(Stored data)
----------------

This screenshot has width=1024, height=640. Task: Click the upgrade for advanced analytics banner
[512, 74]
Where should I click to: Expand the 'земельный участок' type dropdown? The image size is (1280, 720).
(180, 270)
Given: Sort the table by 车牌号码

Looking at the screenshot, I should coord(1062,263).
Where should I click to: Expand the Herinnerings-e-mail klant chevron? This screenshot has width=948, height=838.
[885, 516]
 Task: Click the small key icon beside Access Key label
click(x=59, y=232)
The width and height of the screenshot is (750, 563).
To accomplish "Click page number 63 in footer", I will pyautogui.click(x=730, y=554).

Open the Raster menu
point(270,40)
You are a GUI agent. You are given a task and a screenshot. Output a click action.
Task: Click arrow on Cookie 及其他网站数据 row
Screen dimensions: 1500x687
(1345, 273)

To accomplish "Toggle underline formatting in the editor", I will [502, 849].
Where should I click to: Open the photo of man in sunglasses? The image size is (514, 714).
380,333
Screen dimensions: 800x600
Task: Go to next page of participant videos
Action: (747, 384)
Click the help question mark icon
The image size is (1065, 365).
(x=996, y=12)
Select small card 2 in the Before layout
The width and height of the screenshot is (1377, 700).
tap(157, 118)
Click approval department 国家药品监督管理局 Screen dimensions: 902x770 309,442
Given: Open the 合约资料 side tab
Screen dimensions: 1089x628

----------------

### To do
After counting the lines of the records above that hold the word "accomplish", give the total and nothing else.

### Written response
2